═════ Given information ═════

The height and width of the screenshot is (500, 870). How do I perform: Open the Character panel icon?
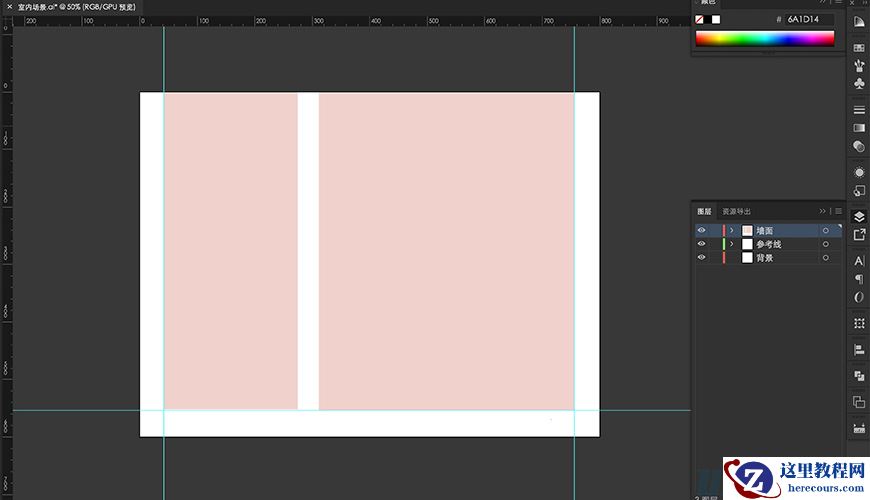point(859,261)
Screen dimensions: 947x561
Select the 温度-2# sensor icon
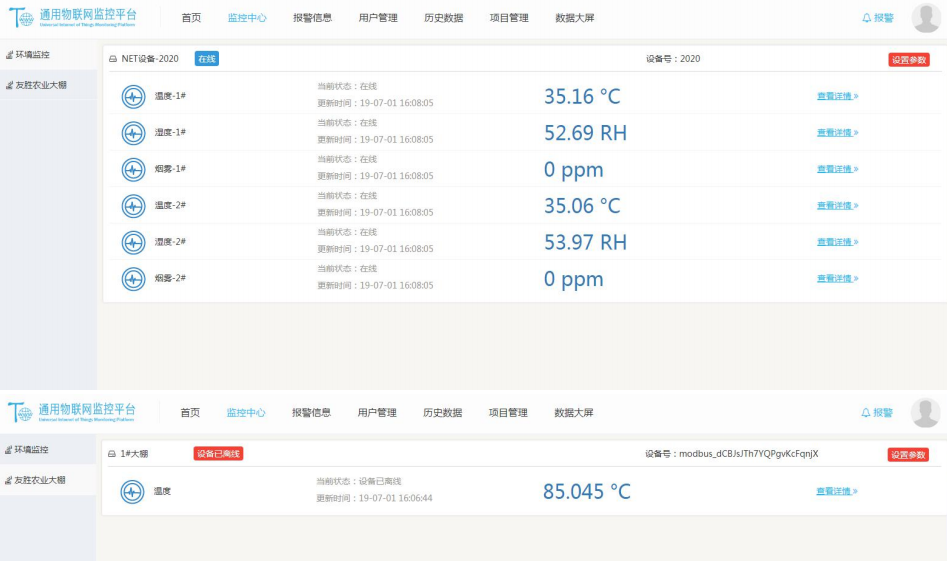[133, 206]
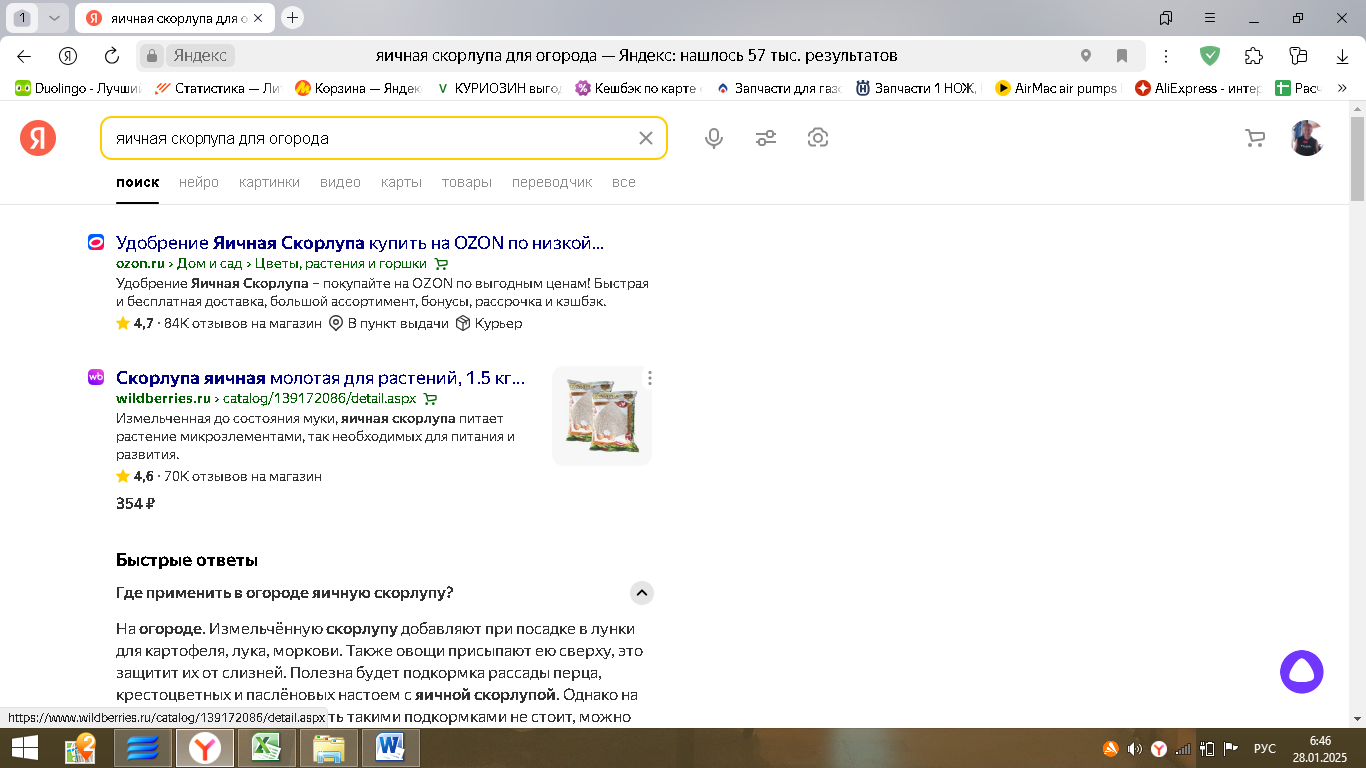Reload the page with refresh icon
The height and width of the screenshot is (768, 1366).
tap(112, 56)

═════

> Task prompt: Produce an exact copy of each line of data, skipping embedded images.

> Answer to the problem:
The height and width of the screenshot is (500, 870). How do I perform: Open the Character panel icon?
point(859,261)
Screen dimensions: 947x561
Select the 温度-2# sensor icon
[133, 206]
Reload the page with refresh icon
The height and width of the screenshot is (768, 1366).
tap(112, 56)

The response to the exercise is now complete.